Stockdale is an unincorporated community in Paw Paw Township, Wabash County and Miami County, in the U.S. state of Indiana.

== History ==

Stockdale was laid out by Thomas Goudy in 1837 on the line between Miami and Wabash counties. The early settlement was a trading point for settlers in that part of the county. The village declined after the Eel River Railroad was built nearby and Roann developed a short distance away.

The community's early development was tied to water-powered milling on the Eel River. A sawmill on the river was built in 1838, and a flour mill was built between about 1840 and 1845. That first flour mill stood out in the river and was later washed away by flooding.

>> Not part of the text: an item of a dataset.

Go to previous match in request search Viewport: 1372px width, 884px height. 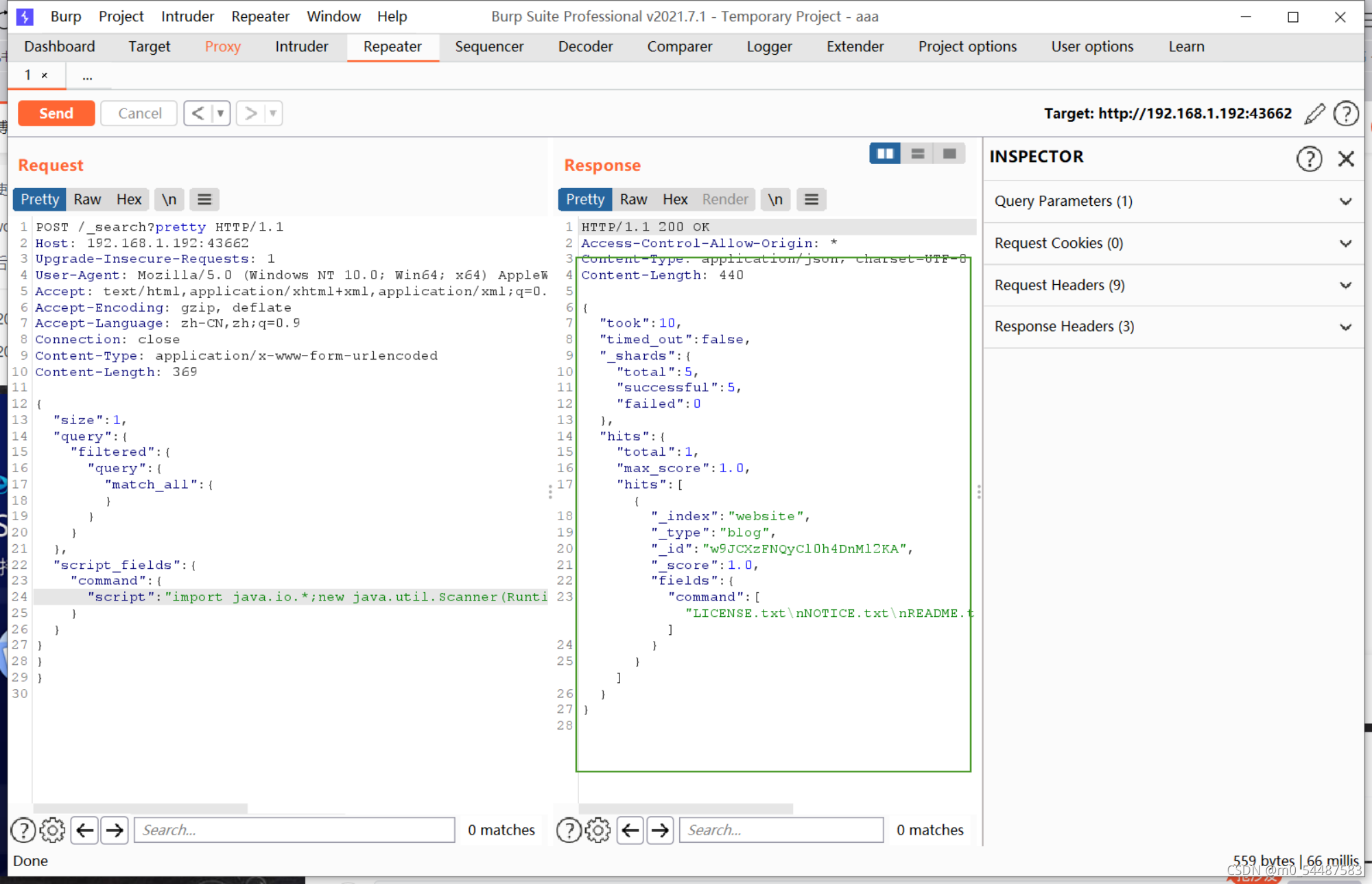(x=84, y=830)
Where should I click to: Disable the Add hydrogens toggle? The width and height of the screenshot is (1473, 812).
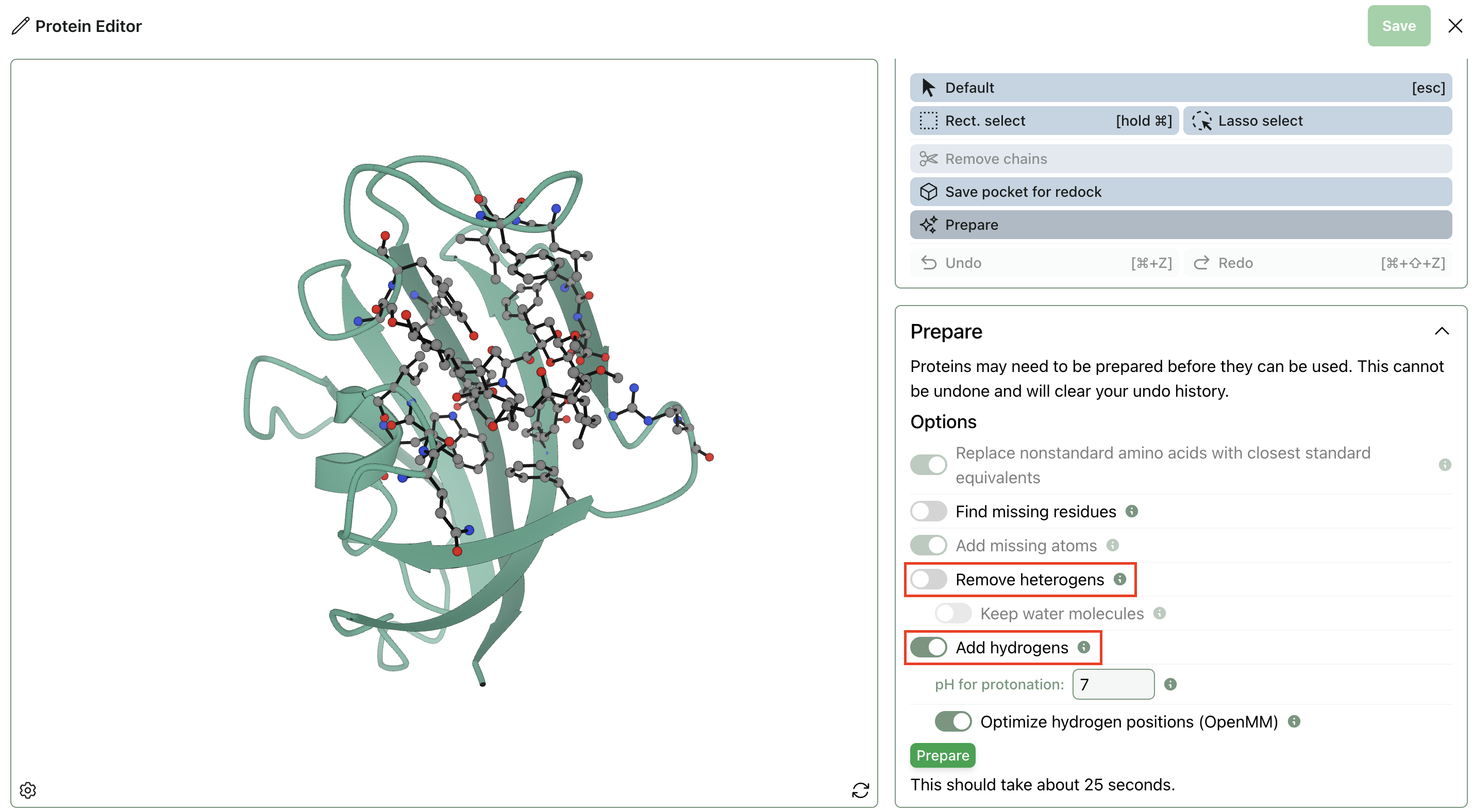click(x=928, y=647)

The present Stockdale Mill was built on the north bank of the Eel River between 1855 and 1857. The mill was owned by the Deck and Krom families for more than 100 years and originally used buhr stones to grind local grain. In the late 1880s, the buhr stones were replaced by roller-milling equipment, and turbines were installed in 1909 and 1910. A weigh shed was added in 1904, and a concrete dam was built against the earlier timber dam in 1915.

The mill ceased flour production in 1964 but continued producing feed until 1972. The Stockdale Mill Foundation purchased the mill property in 2002, and public tours began the following year. The mill was listed on the National Register of Historic Places on March 24, 2004, as part of the Grain Mills in Indiana multiple property submission.